Saved data entries

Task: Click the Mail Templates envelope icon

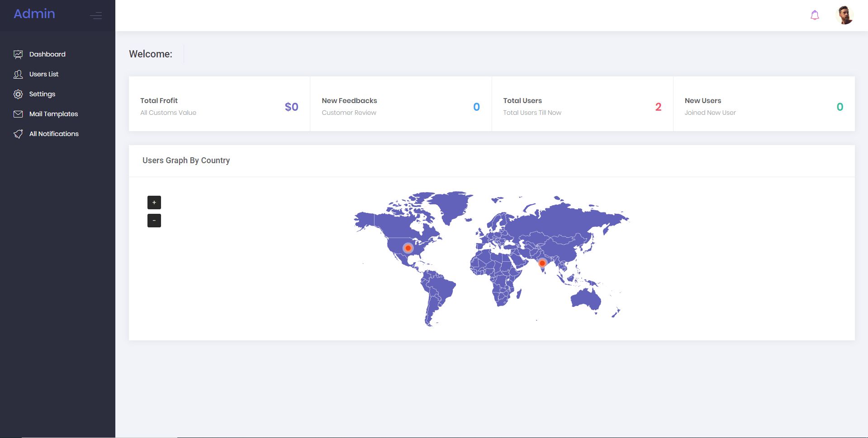Action: pyautogui.click(x=18, y=114)
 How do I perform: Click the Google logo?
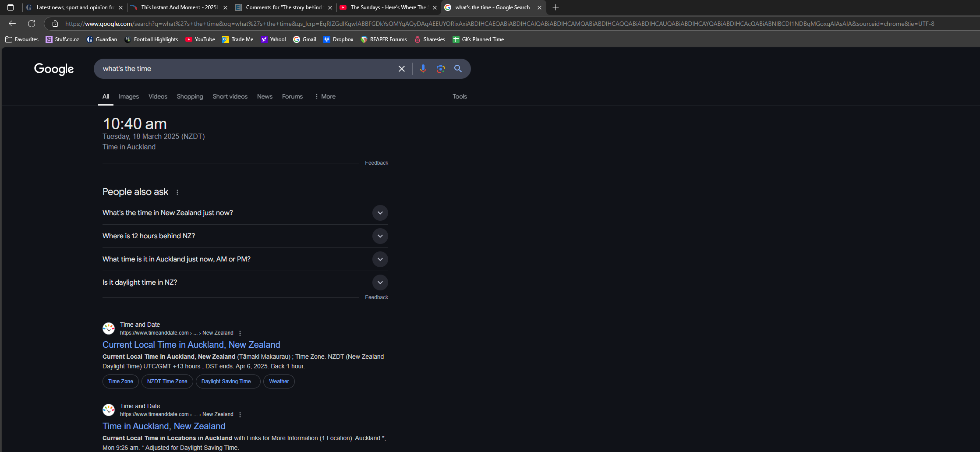click(x=54, y=69)
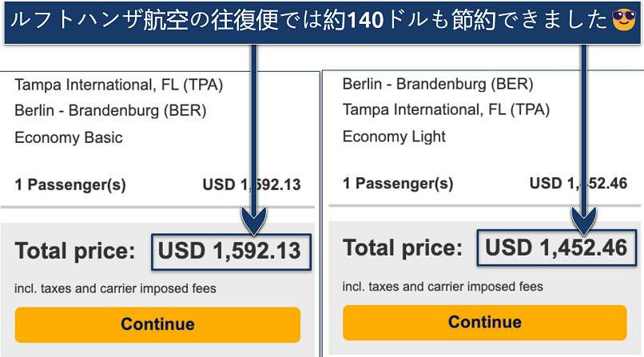The height and width of the screenshot is (357, 644).
Task: Click the Total price label in the right panel
Action: click(x=403, y=248)
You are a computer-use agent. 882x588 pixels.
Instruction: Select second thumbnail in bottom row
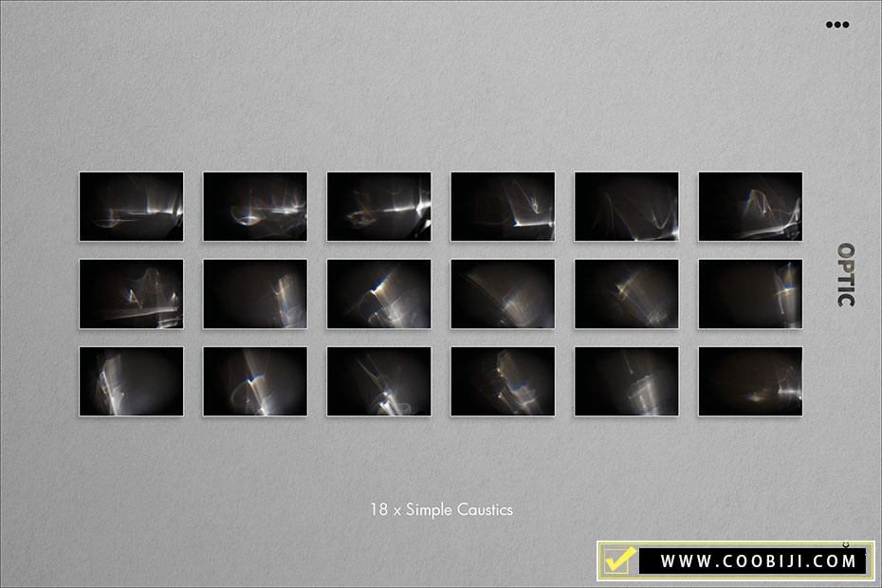[255, 381]
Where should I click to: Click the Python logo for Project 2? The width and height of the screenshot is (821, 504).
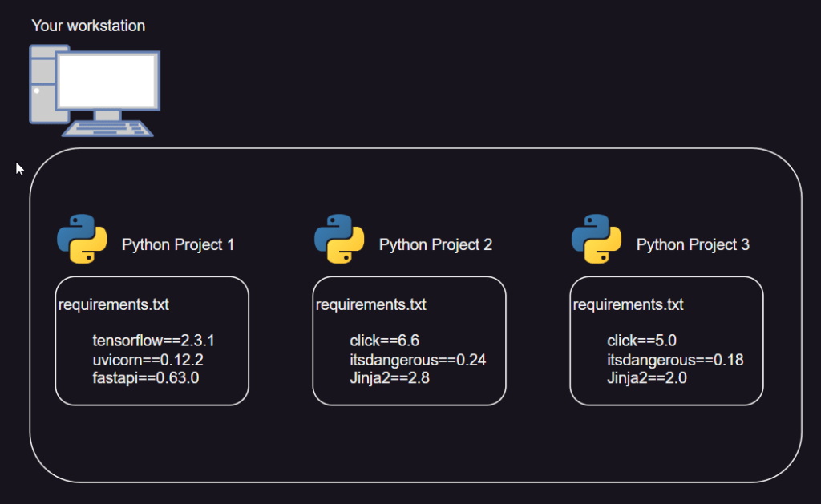pos(339,239)
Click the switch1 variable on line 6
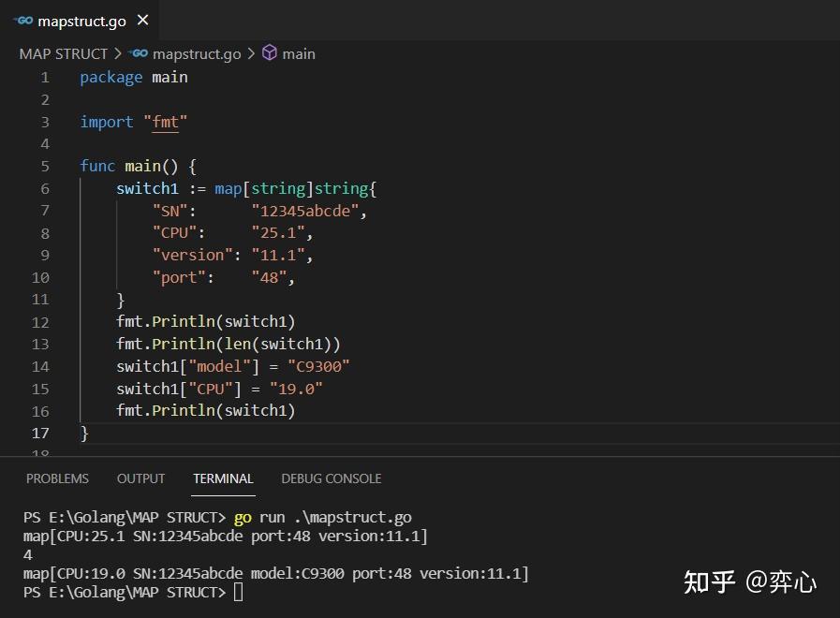The image size is (840, 618). point(147,188)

*EXERCISE PROMPT*: The records above are to be repeated exactly, with every picture removed from the copy.

*RESULT FOR THIS EXERCISE*:
Task: Click the Mail Templates envelope icon

Action: pyautogui.click(x=18, y=114)
 How do I perform: Click the Google logo?
click(x=54, y=69)
The height and width of the screenshot is (357, 644).
Task: Click the Total price label in the right panel
Action: click(x=403, y=248)
You are a computer-use agent. 882x588 pixels.
Instruction: Select second thumbnail in bottom row
[255, 381]
Where should I click to: Click the Python logo for Project 2? The width and height of the screenshot is (821, 504).
pos(339,239)
Click the switch1 variable on line 6
The image size is (840, 618). point(147,188)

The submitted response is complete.